III
The day came, the terrible expense began, and Minnie’s child entered the world. It must be admitted that Minnie behaved very badly. She was never good at enduring pain, and she was moreover in terror of dying. Altogether a bad time, for her, for the doctor, for the nurse, and for poor Lionel.
But once the child was born, her fierce maternal passion flamed into life. She would have died to defend her baby. She nearly destroyed it with indulgence. That was her manner of loving.
And she believed that the fact of having this child constituted a claim upon all the world. That whatever she did for its sake was fully justified. Because she loved it, she was licensed to take what she could for it, by any and all means to secure advantages for it. A sort of divine license given only to mothers, so that they could do no wrong; an unlimited indulgence. Be assured that she took advantage of it!
CHAPTER THIRTY-ONE
I
They went on, God knows how, for two years. Always in debt, always harassed, gradually going down and down, their style of living always deteriorating, themselves becoming more indifferent, more slovenly.
They ate their meals in the kitchen, horrible meals of fried chopped meat and eternal potatoes.
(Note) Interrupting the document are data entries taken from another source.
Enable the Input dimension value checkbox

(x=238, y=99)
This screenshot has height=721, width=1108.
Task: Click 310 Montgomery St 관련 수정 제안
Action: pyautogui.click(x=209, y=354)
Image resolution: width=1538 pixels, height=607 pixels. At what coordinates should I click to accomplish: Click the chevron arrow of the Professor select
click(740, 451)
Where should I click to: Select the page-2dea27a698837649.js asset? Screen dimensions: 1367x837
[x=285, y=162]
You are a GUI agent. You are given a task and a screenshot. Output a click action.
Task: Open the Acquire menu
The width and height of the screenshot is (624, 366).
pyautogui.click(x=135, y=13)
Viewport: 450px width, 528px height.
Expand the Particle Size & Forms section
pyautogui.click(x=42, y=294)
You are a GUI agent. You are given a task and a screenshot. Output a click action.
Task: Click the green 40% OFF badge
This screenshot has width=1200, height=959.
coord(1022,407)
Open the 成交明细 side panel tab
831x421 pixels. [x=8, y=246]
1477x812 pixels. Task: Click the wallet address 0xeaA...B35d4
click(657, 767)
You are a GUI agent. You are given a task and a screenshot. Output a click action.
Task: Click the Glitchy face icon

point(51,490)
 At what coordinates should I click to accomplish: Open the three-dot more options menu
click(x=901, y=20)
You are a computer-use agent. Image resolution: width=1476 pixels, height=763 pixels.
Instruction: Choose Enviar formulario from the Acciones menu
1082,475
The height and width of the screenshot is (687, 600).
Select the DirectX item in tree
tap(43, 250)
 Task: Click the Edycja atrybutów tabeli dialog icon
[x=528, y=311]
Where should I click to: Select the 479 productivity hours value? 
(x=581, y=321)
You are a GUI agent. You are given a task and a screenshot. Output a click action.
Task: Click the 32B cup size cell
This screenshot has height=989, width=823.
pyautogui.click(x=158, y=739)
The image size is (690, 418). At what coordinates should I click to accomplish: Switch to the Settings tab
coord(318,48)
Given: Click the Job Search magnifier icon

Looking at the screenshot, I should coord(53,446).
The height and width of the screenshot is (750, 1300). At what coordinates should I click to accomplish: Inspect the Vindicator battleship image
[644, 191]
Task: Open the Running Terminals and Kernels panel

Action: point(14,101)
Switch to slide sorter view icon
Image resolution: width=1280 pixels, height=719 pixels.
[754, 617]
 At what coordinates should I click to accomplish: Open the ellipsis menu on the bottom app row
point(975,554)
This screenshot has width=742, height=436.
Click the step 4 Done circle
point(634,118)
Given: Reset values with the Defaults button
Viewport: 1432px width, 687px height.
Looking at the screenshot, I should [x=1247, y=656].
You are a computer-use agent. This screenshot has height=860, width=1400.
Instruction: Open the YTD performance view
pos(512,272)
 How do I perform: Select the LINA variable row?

The little child was pallid and under-nourished, they bought milk for her dutifully, but Minnie had perverted her appetite with sweets and all sorts of rubbish, and she refused to drink it, unless it were made ‘tasty’ with coffee or tea. Minnie even did the family washing, with incredible labour and pitiful results: Lionel went about dressed in greyish shirts and streaked soft collars. At first he suffered, but very soon he forgot to notice.
Horace helped them generously, without question. But under Minnie’s influence, Lionel learned to feel no gratitude, even to feel resentful. For some reason the childless Horace was held morally responsible for their child. He didn’t do enough, in fact, he couldn’t have done enough; the most fantastic sacrifice would not have sufficed. Lionel rarely went to see him, and when he did, was constrained and formal. He communicated with him by means of letters very unpleasant to receive. He was no longer a friend or a brother, he was—metaphors fail for his sex—he was the male equivalent of a milch cow, of the goose that laid the golden egg. No one realised how the poor fellow suffered from this exploitation.
Lionel was a ruined man, his health impaired by Minnie’s loving cooking, his soul debauched by her dogma. He had never been resolute or original; his strength had lain in his conventionality, his acceptance of the principles taught him by others. And this faith in his tradition Minnie had stifled, to fell him with her own horrible doctrine of expediency.